France Deeptech crée un groupe de travail sur la défense et l’innovation

Alors que la loi de programmation militaire agite les milieux de la sécurité, France Deeptech a créé, le 17 avril, son cinquième groupe de travail, consacré à la défense et à l’innovation. Un geste peu visible, mais porteur de message dans un écosystème en quête de nouvelles passerelles entre armées et start-up.
Le calendrier est parlant. Le 9 avril, le général Fabien Mandon, chef d’état-major des Armées, expliquait devant la commission de la Défense de l’Assemblée nationale qu’une « guerre ouverte » avec la Russie constituait sa « préoccupation première en termes de préparation des armées ».
Au même moment, l’association peaufinait la création de ce nouveau collectif dédié aux enjeux de défense et d’innovation. La loi de programmation militaire 2024-2030 prévoit d’orienter 5 milliards d’euros vers les drones et les robots, et 10 milliards vers l’innovation.
Le texte souligne aussi qu’« une transformation doit être entreprise pour anticiper les sauts technologiques ». Reste une question centrale: qui, dans l’écosystème, aura effectivement accès à ces moyens? « Aujourd’hui, l’innovation stratégique est presque exclusivement portée par les “primes”, les géants de l’armement.

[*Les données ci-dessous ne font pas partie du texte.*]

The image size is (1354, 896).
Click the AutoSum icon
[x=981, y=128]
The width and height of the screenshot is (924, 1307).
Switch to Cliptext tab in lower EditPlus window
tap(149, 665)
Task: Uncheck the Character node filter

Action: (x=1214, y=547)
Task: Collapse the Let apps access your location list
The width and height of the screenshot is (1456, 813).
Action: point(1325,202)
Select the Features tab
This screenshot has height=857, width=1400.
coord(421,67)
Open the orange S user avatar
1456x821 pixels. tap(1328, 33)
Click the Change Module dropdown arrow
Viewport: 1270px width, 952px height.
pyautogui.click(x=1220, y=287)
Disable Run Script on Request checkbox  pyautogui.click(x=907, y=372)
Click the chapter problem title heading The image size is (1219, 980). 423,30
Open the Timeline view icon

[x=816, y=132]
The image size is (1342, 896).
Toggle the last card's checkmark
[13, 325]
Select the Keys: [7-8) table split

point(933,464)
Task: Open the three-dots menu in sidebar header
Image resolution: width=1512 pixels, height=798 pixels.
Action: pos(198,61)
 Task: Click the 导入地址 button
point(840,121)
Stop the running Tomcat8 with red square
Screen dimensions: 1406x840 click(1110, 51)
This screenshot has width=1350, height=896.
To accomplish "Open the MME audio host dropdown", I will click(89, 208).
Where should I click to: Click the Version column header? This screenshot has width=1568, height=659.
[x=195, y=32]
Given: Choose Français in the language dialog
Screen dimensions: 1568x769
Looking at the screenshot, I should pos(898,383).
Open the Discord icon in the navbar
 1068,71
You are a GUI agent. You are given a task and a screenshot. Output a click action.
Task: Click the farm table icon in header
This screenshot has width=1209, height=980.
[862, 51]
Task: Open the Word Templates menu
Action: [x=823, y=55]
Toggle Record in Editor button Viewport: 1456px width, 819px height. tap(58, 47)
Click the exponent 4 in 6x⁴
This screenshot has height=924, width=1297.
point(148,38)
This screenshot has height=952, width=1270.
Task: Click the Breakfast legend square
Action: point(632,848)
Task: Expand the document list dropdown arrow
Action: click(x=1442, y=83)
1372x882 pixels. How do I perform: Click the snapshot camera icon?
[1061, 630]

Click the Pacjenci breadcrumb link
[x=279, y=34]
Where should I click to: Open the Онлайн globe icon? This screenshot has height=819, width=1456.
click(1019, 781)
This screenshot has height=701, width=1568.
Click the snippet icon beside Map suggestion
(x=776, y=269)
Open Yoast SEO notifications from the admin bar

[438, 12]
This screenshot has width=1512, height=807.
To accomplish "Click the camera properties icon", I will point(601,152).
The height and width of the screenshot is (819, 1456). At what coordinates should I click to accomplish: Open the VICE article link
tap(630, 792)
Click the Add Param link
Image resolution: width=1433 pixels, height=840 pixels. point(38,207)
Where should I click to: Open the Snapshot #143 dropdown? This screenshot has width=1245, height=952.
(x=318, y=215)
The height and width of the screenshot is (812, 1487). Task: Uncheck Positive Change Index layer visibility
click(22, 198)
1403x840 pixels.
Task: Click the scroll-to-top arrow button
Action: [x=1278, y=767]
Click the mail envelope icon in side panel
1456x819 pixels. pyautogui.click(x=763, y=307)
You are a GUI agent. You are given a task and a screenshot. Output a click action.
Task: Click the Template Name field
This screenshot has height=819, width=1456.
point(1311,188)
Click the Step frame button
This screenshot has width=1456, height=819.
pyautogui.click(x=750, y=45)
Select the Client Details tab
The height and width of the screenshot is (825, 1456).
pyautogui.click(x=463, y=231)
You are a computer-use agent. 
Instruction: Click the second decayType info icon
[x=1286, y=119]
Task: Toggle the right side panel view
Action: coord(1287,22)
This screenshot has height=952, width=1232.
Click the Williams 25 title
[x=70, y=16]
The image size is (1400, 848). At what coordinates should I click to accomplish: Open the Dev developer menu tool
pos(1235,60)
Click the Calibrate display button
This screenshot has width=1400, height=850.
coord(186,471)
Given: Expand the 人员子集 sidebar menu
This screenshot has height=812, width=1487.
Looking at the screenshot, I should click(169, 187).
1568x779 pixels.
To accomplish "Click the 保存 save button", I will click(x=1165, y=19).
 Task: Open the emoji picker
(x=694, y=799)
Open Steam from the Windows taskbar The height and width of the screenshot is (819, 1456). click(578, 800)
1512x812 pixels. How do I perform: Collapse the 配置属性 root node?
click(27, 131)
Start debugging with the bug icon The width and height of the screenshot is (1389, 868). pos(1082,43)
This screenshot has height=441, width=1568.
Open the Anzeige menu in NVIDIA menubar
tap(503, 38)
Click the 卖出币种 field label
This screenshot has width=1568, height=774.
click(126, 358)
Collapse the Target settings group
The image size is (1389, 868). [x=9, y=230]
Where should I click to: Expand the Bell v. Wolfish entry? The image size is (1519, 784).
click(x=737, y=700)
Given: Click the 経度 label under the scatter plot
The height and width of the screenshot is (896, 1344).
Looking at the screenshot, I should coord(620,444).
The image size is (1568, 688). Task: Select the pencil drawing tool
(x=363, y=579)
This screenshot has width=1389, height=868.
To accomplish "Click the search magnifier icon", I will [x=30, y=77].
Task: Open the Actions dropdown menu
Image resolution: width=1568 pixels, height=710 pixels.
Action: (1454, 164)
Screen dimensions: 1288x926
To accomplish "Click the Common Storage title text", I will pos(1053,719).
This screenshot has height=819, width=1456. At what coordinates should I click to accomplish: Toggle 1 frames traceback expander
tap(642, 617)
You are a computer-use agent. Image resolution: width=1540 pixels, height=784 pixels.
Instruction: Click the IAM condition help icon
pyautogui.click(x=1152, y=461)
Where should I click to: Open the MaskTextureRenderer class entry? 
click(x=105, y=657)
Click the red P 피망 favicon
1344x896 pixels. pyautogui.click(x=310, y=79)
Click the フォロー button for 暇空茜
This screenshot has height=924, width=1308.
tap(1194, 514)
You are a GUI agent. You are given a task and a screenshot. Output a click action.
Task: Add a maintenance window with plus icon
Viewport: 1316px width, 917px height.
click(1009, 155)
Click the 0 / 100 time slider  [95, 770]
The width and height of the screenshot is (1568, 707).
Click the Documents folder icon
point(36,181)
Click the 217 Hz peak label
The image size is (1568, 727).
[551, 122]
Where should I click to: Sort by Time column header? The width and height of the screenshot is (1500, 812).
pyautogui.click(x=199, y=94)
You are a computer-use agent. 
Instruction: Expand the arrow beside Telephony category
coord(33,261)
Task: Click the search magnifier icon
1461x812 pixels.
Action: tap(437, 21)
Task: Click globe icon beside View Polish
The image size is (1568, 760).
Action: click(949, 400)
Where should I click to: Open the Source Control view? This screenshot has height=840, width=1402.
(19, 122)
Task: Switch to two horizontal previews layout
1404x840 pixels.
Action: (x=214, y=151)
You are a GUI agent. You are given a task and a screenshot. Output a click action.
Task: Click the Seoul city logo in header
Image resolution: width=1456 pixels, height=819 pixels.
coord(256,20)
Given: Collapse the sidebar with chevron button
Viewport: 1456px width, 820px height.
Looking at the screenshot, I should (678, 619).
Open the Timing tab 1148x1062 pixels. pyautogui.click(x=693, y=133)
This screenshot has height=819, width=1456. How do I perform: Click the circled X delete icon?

Les start-up ont tendance à rester à la porte », estime un membre du nouveau groupe de travail. Pour ces acteurs de la deeptech, l’enjeu est de taille: se faire une place dans un circuit d’innovation et d’acquisition longtemps dominé par les grands industriels.
Ce nouveau groupe de travail envoie un signal d’organisation et de volonté de peser sur les priorités technologiques de défense. Il reste toutefois à voir comment les fonds et les appels à projets seront structurés, et si les jeunes pousses pourront, au-delà des déclarations d’intention, accéder davantage aux programmes soutenus par la loi de programmation militaire.